Cary Lee Peterson, the creator of a super PAC that claimed to support Sen. Bernie Sanders of Vermont in his Democratic presidential bid, was arrested and charged with securities fraud last week. That’s a good thing, because Peterson is a prime example of the blatant fraud that goes on in the Age of Dark Political Money.
According to court documents, Peterson filed false quarterly and annual reports with the U.S. Securities and Exchange Commission in 2012 and 2013 that said the company, RVPlus, had a green energy contract worth $1.8 billion with a ministry of Katsina state in Nigeria.
In addition, the company also reported in SEC filings that it had deals with the Liberian and Haitian governments, records show. The records indicated the company had millions of dollars in accounts receivable.
You can read the charges here. Essentially, Peterson is accused of using fake profits to sell fake company stock, using fake news about fake ‘green energy’ deals in Africa and Haiti. The United Nations demanded that Peterson stop claiming his company was an “affiliate” of the U.N. Convention on Climate Change in order to inflate his fake market. Because his fakery was apparently endless, the Securities Exchange Commission has also filed a civil action.
Peterson had also been in the news last year for his political action committee Americans Socially United, which originally operated as Bet on Bernie 2016. Peterson ignored two cease-and-desist notices from Bernie 2016 Inc., the candidate’s official campaign committee, regarding Peterson’s online fundraising, organization name, and use of official logo designs. But he had to comply with Federal Election Commission rules that prohibit candidates’ names from appearing in PAC names — one of the few regulations that the FEC is still able to enforce.
Peterson reportedly managed to trick James Bond star Daniel Craig into making a $47,300 contribution to Bet on Bernie 2016, but he was hardly the only victim of the scheme.
According to the FEC, the Americans Socially United committee filed one report, in September of last year, saying it raised about $90,000 in contributions through June, much of it in the form of “in-kind” donations where services are contributed instead of cash. It also returned $54,000 to donors, listing explanations that payments had the “incorrect payee name” or that donors were not U.S. citizens. It has not filed any subsequent reports.
The Center for Public Integrity talked to other donors who thought they were donating to help the Sanders Campaign. But unlike Peterson’s securities fraud, the ‘pro-Sanders’ super PAC scam was completely legal. Remember, political action committees get to spend unlimited sums in support of a candidate as long as they do not coordinate that spending with the actual campaign. And because the candidate is not supposed to influence the PAC, there’s no rule that requires PACs to actually spend their money on the candidates they ostensibly support. They can pretty much do what they like with it.

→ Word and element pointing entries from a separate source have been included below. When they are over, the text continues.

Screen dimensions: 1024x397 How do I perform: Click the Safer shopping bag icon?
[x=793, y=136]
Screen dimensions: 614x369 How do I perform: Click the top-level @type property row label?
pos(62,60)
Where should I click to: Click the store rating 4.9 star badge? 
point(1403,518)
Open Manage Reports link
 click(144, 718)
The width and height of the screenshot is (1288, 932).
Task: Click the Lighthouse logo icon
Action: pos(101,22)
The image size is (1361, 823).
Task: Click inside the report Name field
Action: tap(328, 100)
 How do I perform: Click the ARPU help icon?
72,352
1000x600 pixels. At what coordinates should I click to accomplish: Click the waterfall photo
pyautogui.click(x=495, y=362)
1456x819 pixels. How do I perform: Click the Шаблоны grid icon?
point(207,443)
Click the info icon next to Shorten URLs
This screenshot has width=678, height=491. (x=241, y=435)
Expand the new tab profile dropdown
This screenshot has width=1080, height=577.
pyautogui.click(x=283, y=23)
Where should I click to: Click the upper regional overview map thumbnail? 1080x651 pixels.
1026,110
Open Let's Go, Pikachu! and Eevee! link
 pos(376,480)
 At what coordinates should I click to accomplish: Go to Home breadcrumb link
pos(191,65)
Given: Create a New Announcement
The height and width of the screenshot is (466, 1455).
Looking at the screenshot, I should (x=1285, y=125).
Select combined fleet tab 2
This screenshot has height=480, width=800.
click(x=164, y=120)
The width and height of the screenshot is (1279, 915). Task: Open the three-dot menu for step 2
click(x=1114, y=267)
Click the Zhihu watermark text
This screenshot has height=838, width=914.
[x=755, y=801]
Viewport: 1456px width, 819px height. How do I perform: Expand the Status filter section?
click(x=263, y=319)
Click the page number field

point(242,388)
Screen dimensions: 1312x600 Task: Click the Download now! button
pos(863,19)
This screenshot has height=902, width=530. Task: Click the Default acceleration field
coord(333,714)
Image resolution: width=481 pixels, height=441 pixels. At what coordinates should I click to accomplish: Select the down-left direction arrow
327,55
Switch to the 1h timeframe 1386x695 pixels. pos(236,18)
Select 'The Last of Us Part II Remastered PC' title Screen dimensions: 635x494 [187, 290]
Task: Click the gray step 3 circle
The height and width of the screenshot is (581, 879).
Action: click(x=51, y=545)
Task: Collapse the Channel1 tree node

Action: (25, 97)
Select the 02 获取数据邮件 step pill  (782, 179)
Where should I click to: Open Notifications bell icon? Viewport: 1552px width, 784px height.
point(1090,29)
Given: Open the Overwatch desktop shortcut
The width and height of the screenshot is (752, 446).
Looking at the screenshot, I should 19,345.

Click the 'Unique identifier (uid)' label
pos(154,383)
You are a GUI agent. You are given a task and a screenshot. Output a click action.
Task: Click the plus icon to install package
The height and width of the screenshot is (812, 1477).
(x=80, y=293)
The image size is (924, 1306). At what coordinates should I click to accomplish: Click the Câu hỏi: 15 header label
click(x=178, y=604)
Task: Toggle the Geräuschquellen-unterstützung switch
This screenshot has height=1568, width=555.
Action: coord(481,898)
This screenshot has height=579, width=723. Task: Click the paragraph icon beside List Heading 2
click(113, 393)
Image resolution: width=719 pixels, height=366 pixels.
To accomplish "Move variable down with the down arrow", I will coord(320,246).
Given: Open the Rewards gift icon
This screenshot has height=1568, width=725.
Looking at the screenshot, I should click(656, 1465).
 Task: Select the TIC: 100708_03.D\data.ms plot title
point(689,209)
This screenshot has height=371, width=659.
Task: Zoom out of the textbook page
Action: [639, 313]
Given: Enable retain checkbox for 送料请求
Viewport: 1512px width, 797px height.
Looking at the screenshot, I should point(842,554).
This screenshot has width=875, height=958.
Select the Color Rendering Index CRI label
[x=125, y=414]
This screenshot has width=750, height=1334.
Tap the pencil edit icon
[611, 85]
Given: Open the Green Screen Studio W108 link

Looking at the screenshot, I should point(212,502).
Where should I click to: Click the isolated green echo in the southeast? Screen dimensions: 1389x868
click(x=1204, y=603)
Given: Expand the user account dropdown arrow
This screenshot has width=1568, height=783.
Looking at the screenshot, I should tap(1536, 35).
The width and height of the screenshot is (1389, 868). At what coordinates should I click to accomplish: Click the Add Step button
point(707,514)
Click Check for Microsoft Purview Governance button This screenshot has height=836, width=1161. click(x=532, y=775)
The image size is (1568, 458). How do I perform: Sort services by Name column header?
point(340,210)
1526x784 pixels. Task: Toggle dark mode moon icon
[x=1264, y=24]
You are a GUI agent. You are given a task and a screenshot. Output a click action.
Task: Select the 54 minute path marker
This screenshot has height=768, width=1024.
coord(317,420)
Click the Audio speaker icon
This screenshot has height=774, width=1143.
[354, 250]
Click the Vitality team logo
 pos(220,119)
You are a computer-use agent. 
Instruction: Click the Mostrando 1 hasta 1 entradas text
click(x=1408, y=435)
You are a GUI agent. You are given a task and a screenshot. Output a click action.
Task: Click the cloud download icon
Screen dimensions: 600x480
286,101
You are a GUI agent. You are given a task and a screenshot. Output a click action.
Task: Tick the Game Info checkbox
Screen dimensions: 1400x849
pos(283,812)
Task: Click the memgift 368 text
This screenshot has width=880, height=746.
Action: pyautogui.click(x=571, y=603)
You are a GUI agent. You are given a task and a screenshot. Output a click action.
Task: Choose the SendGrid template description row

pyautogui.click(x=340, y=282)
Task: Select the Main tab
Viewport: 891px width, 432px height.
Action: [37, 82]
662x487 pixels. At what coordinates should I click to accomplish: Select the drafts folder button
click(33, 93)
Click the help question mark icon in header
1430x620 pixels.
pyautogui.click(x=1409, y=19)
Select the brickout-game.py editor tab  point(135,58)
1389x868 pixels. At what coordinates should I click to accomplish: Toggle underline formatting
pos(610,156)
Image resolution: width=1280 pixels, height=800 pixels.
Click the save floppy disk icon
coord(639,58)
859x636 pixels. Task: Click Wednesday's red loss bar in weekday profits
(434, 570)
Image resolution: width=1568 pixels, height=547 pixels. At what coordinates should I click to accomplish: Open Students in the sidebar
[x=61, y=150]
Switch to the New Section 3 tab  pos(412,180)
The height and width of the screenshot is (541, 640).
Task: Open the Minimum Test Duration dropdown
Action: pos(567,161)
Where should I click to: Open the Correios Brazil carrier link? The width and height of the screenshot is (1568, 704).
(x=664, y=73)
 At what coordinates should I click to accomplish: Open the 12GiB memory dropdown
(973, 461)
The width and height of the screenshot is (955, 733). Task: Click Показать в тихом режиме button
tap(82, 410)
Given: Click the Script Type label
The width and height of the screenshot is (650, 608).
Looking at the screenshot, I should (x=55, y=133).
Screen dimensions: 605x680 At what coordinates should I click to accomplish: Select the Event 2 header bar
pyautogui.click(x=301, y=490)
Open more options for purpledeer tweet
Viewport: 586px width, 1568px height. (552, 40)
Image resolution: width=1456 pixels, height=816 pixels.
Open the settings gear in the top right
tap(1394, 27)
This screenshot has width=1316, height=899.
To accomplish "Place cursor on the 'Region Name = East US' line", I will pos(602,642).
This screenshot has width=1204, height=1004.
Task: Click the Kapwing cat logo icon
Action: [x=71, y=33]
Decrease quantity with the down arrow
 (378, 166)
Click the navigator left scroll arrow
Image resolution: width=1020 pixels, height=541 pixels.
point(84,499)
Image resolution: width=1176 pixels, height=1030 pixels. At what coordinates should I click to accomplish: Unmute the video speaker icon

Ben Carson encountered this phenomenon last year when super PACs pretended to boost his campaign.
Two independent super PACs designed to help Carson are instead competing directly with Carson’s campaign for donations and volunteers, while campaign chairman Terry Giles resigned last month with the intention of forming a third super PAC.
Giles said he intends to try to convince the other two super PACs, called Run Ben Run and One Vote, to cease operations so that all outside efforts can be coordinated through the new group. But with Carson’s brand a galvanizing force on the right, there are potentially millions of dollars to be raised off his name, and the other super PACs are said to be reluctant to shut down.
“They are going after the same small donors, and we’ve simply got to figure this out or else we are going up against each other the whole time,” Giles said. “I’m planning to sit down with them and explain that.”
Bear in mind that Carson was the clear winner in the donor game last year, raising more hard money than any other candidate. Yet rather than invest in staff or GOTV efforts, he spent much of it on building direct mail lists, which is a great way to make money later, but a terrible way to build electoral momentum now. Consultants also enriched themselves through his campaign by using connected vendors.
Cary Lee Peterson was operating within a system that was purposefully designed to allow this sort of crass political profiteering. A handful of professionals like Dan Backer have worked hard to render the FEC incapable of regulation or enforcement. Backer, whose past legal handiwork includes the Supreme Court decisions that created ‘hybrid super PACs’ and raised limits on contributions to candidates, constantly pushes the envelope — for example, by fighting to circumvent the rule against candidate names appearing in PAC names.
Conducted in the name of free speech (because money is speech), this libertarian paradigm is making it possible for future Petersons to run their confidence schemes in broad daylight, on both sides of the street, unafraid of the consequences because there are none.